If an employer is proposing to make redundant 20 or more employees at one establishment within a period of 90 days or less, collective consultation is required. Employee representatives must be elected and consultation must take place with those representatives with a view to reaching agreement on ways of avoiding the dismissals, reducing the number of employees to be dismissed and mitigating the consequences of the dismissals. Consultation must begin in good time and at least 30 days (45 days if 100 or more employees are to be dismissed) before the first dismissal takes effect. At the very least this process will add another month’s salary bill to the employer’s costs.
Failure to comply with the collective consultation process can give rise to a protective award of up to 90 days’ actual pay per affected employee.

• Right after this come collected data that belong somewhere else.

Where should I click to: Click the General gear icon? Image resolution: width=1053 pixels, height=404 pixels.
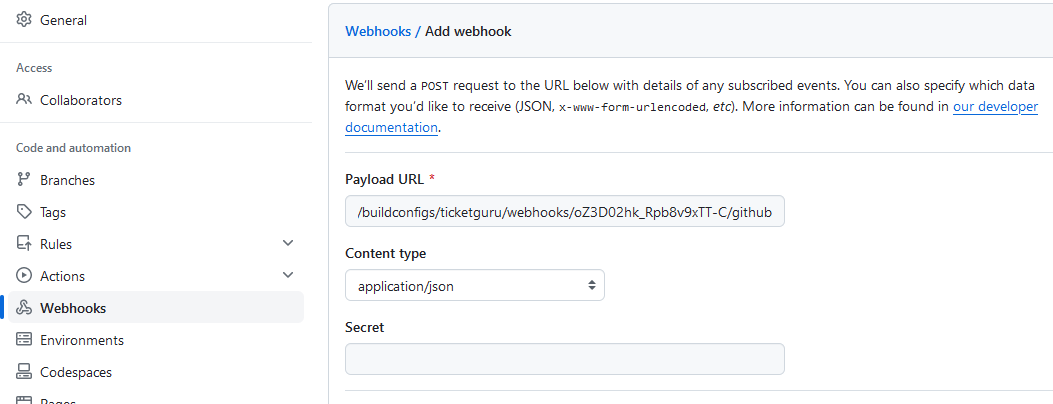[x=24, y=20]

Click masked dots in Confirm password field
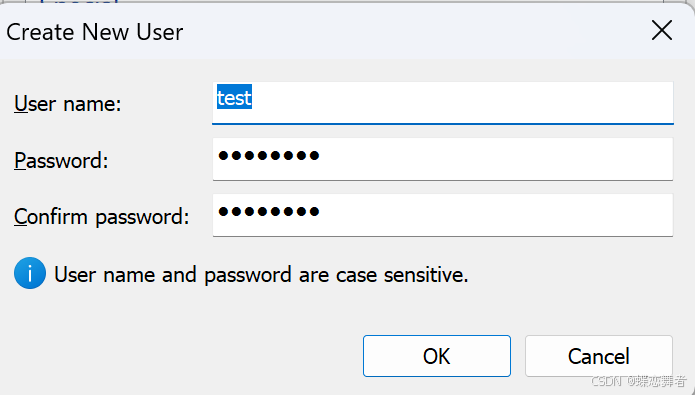coord(269,211)
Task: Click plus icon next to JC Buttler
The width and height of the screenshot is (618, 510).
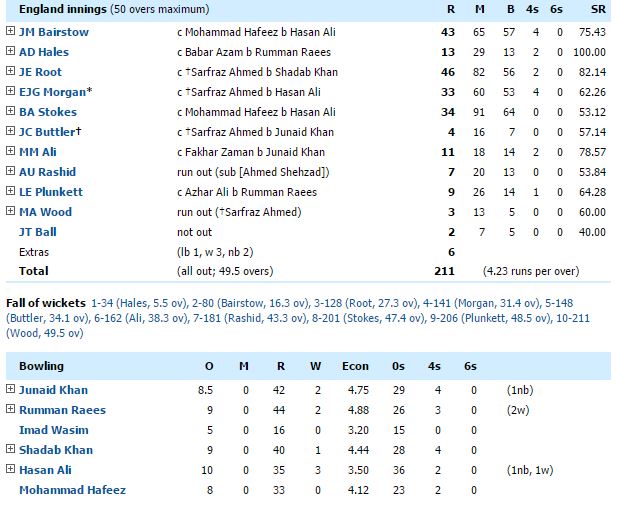Action: [11, 132]
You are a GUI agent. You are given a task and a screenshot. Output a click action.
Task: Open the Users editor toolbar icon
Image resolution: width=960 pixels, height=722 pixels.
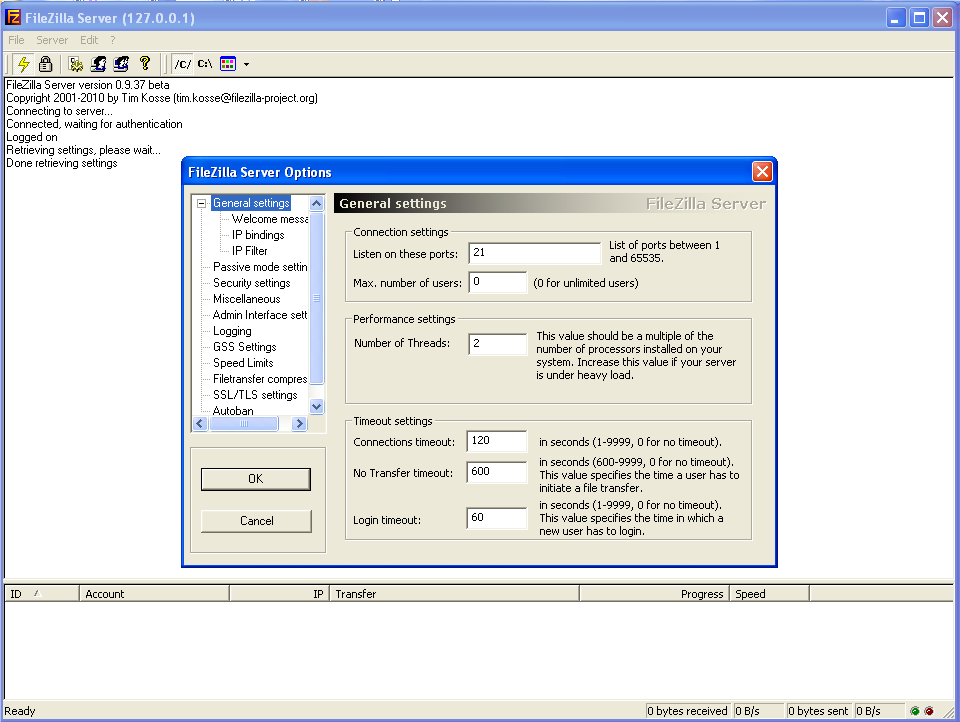pos(99,64)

For employers with multi-site operations, the key question is what is meant by establishment. This is currently the subject of a number of cases before the Court of Justice of the European Union, including one referred by the UK tribunals arising out of the disappearance of Woolworths stores from our high streets (sometimes also referred to as the Ethel Austin case, to which it is joined). The Woolworths case is being fought by USDAW the trade union representing former Woolworths employees who were made redundant but were not included in a collective consultation process. It turns on whether redundancies across the Woolworths business should be aggregated for these purposes, or whether the number being made redundant at individual stores should be looked at separately. In the latter case, no collective consultation would be required unless the 20 employee threshold was reached at each individual store. In the former, potentially huge protective awards are likely.
The Advocate-General, whose opinion is usually, but not always, followed by the CJEU, has today stated that in his view aggregation is incorrect, and that it is the number of redundancies at each individual establishment that is relevant when determining whether collective consultation is required. He leaves it to the UK’s employment tribunals to decide as a question of fact in each case the identity of the establishment. This will not necessarily mean that each individual shop would fall to be considered separately. The facts of each situation will be key. Where there are a number of an employer’s outlets in one town centre, an example might be Pret or Costa, and if staff are shared between the outlets and are under common management, will they be treated as one establishment or several?
This is good news for employers with multi-site businesses, if the CJEU follows the Advocate-General’s opinion in its decision. This is expected later this year.